Personal information
- Full name: James Cameron Peckham
- Born: August 30, 1929 Boston, Massachusetts, U.S.
- Died: August 23, 2011 (aged 81) Braintree, Massachusetts, U.S.

Sport
- Sport: Wrestling
- Event: Greco-Roman

= Jim Peckham =

American wrestler (1929–2011)

Jim Peckham (August 30, 1929 - August 23, 2011) was an American wrestler and coach. He competed in the men's Greco-Roman middleweight at the 1956 Summer Olympics.

==Biography==
Peckham was born in Boston, Massachusetts in 1929. Several members of Peckham's family were also wrestlers. His father was a professional in the 1930s, his son wrestled during the 1970s, and his daughter wrestled against Andy Kaufman on Saturday Night Live in 1979. His brother, Tom, also competed at the Olympics, competing in the men's freestyle 87 kg at the 1968 Summer Olympics.
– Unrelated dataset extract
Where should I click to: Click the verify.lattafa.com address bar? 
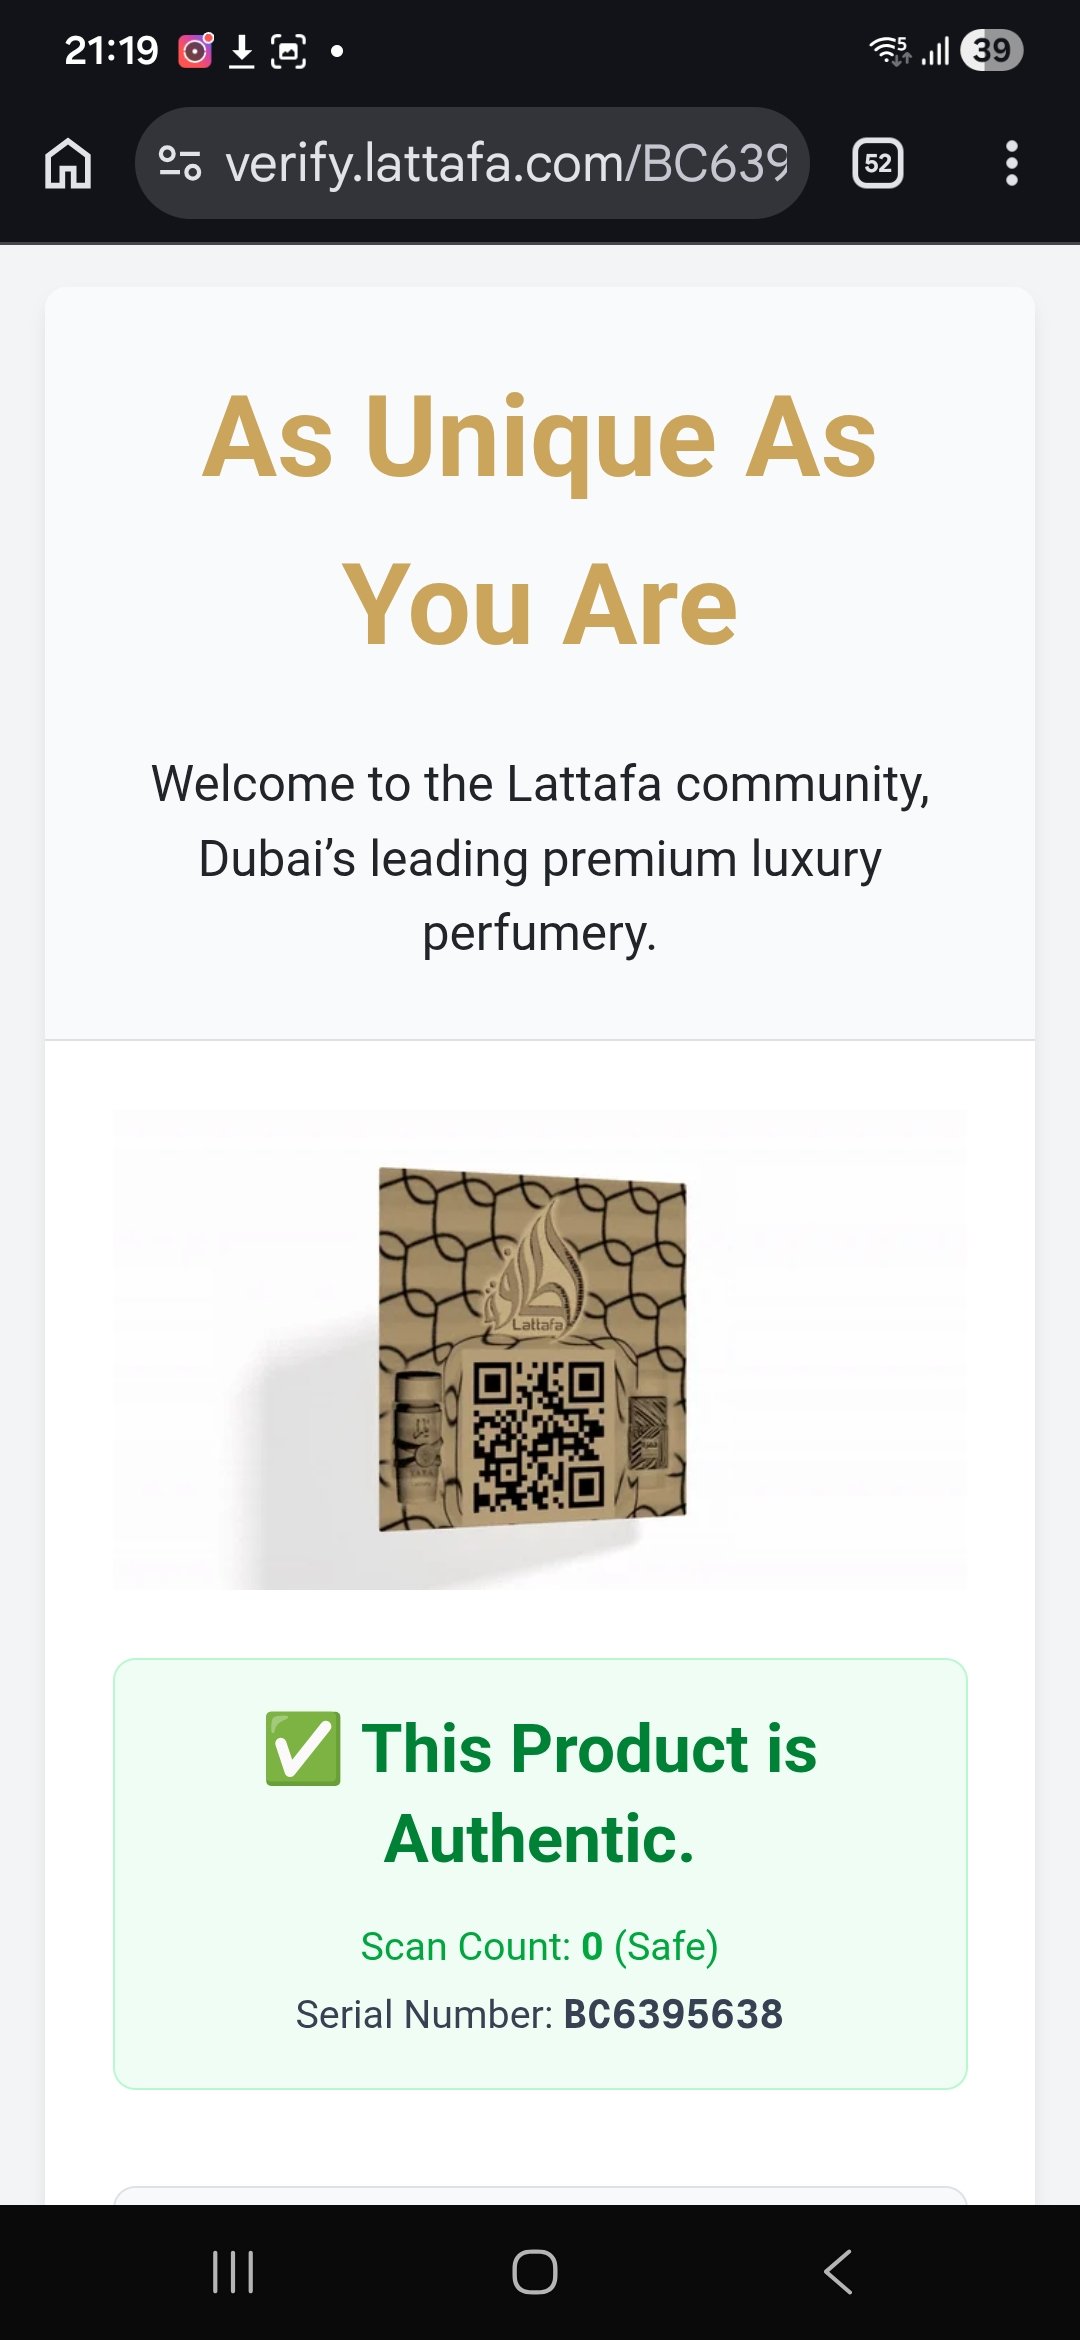(506, 163)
At the 1956 Summer Olympics in Melbourne, Peckham competed in the men's Greco-Roman middleweight event, where he was eliminated in round three (of five). He coached the US wrestling team at the 1972 Summer Olympics and the 1976 Summer Olympics.

After working for an electric company, Peckham became the wrestling coach at Emerson College. He later was the Athletic Director at the college for nearly 30 years. In 1986, he became the wrestling coach at Harvard University.

Peckham was inducted into the National Wrestling Hall of Fame in 2000. He died in August 2011 in Braintree, Massachusetts after suffering from Alzheimer's disease.